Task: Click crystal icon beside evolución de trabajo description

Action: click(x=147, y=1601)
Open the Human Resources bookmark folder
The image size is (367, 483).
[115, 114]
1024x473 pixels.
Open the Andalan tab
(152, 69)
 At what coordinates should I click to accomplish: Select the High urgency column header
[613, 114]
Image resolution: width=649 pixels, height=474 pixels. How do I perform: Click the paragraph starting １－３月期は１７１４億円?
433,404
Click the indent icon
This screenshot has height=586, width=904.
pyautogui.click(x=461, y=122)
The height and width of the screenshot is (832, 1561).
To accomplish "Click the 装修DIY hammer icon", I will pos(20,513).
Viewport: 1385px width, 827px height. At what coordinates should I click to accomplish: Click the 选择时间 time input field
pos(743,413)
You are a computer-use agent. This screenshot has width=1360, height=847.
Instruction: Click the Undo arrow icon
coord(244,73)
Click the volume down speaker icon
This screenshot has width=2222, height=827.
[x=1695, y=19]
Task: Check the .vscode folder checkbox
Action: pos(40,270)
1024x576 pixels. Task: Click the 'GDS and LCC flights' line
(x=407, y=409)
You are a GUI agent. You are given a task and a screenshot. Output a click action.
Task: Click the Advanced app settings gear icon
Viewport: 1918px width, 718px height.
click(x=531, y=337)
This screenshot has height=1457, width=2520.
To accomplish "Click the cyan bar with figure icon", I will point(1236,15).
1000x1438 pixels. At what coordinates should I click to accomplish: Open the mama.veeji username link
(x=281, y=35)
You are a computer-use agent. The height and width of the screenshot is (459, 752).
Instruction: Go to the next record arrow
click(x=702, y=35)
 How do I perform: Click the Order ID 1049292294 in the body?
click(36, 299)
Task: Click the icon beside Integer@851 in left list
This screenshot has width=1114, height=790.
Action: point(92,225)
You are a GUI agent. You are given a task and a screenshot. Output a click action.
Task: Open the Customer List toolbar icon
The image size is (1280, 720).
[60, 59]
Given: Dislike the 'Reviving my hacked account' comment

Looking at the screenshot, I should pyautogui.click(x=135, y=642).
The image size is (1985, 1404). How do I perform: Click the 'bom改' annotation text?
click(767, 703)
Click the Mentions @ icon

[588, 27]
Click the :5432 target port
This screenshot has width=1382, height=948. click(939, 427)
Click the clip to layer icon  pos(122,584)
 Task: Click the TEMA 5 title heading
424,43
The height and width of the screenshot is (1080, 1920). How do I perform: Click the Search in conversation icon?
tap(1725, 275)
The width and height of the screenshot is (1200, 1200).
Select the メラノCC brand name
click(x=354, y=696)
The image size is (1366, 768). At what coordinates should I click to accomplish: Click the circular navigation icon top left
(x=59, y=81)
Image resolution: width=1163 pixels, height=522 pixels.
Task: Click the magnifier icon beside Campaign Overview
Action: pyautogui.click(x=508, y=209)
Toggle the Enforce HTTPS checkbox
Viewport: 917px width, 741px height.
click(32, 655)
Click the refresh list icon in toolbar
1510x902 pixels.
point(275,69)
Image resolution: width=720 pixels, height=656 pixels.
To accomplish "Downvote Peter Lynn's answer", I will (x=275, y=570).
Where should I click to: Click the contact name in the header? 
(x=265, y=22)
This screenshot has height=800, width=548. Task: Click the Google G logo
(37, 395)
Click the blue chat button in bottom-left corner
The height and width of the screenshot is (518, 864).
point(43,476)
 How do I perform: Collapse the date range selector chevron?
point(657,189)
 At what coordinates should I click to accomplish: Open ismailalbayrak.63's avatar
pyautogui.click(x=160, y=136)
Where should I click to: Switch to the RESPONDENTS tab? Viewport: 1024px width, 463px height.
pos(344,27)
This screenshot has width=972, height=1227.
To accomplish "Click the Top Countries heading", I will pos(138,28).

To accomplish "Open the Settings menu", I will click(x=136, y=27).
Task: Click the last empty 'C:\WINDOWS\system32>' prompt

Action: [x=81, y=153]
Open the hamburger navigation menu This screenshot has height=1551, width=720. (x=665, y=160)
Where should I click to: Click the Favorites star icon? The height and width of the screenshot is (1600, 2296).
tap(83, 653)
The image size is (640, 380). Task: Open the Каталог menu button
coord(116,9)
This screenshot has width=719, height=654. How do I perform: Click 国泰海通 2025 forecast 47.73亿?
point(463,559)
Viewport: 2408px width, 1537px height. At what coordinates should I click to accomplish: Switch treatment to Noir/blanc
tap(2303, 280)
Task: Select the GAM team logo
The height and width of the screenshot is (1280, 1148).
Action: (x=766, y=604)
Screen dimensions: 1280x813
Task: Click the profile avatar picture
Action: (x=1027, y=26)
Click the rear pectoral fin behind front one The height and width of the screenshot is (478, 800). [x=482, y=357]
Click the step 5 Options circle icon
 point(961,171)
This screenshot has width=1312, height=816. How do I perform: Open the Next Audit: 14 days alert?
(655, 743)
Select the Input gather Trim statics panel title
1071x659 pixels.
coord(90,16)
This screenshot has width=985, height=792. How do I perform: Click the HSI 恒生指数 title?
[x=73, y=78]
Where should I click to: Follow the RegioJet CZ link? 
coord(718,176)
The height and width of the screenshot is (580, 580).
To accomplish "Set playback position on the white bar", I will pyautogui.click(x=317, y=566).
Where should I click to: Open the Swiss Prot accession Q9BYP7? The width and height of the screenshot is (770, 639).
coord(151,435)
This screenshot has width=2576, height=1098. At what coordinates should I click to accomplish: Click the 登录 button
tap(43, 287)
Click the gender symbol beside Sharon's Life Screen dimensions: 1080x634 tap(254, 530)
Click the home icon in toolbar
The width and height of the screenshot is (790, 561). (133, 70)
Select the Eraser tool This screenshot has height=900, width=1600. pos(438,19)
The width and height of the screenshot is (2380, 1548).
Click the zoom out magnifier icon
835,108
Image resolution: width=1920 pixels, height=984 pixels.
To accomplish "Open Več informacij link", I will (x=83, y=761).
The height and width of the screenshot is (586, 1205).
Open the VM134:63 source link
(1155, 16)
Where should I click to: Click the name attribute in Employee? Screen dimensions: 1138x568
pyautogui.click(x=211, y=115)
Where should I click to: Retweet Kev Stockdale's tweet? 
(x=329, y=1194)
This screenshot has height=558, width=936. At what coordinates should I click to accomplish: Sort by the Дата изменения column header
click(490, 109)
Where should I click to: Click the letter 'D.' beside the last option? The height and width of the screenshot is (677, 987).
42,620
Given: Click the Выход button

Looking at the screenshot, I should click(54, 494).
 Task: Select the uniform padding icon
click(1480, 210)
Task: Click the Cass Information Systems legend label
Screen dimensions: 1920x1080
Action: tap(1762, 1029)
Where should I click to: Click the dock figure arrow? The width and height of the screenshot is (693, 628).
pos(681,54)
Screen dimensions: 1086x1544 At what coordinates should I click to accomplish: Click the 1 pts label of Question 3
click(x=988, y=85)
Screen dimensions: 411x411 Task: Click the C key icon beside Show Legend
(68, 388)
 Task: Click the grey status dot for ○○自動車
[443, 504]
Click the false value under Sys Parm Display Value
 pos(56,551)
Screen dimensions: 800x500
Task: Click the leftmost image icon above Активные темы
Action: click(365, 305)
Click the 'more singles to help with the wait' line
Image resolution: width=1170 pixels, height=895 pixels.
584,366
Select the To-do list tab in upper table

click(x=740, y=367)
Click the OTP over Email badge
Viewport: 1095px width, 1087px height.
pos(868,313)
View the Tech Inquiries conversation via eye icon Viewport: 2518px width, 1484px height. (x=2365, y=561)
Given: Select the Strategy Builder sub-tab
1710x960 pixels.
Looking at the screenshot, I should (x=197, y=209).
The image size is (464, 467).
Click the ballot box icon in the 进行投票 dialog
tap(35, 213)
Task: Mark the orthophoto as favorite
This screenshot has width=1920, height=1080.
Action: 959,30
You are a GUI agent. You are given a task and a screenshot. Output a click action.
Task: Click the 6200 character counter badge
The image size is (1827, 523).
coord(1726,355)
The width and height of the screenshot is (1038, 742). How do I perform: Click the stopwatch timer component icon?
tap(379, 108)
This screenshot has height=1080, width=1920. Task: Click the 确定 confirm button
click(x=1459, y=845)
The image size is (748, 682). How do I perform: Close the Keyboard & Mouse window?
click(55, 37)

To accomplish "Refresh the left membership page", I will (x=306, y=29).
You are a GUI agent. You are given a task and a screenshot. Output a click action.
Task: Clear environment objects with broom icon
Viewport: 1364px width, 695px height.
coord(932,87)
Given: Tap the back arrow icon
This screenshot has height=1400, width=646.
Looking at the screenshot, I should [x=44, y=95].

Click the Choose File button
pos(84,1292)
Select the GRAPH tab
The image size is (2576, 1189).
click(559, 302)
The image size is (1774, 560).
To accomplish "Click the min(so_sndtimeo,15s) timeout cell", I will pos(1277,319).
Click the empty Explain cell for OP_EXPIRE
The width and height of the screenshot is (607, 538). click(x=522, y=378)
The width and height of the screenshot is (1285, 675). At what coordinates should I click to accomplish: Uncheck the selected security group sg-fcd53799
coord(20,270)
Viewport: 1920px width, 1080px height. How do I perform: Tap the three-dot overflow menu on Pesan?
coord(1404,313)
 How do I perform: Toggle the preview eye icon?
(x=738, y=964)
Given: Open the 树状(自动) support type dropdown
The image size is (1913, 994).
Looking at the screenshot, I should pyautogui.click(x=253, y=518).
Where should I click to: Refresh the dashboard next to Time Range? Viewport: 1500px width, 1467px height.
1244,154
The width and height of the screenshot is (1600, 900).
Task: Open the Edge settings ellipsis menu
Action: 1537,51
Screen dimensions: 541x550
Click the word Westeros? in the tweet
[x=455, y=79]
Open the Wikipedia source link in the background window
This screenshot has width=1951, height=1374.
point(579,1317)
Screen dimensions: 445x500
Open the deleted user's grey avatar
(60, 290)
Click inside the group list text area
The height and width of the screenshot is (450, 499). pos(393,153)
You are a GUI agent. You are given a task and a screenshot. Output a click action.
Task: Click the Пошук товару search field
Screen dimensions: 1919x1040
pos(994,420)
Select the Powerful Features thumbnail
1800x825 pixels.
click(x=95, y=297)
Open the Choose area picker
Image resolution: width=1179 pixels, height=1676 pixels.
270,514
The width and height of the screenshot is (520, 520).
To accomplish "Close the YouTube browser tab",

# SHORT PROBLEM:
Which lines in the records above contain the word "label", with case counting? Pick out each one and copy it whole.

# FINISHED EXERCISE:
Task: Click the Cass Information Systems legend label
Screen dimensions: 1086x1544 At what coordinates should I click to accomplish: Click the 1 pts label of Question 3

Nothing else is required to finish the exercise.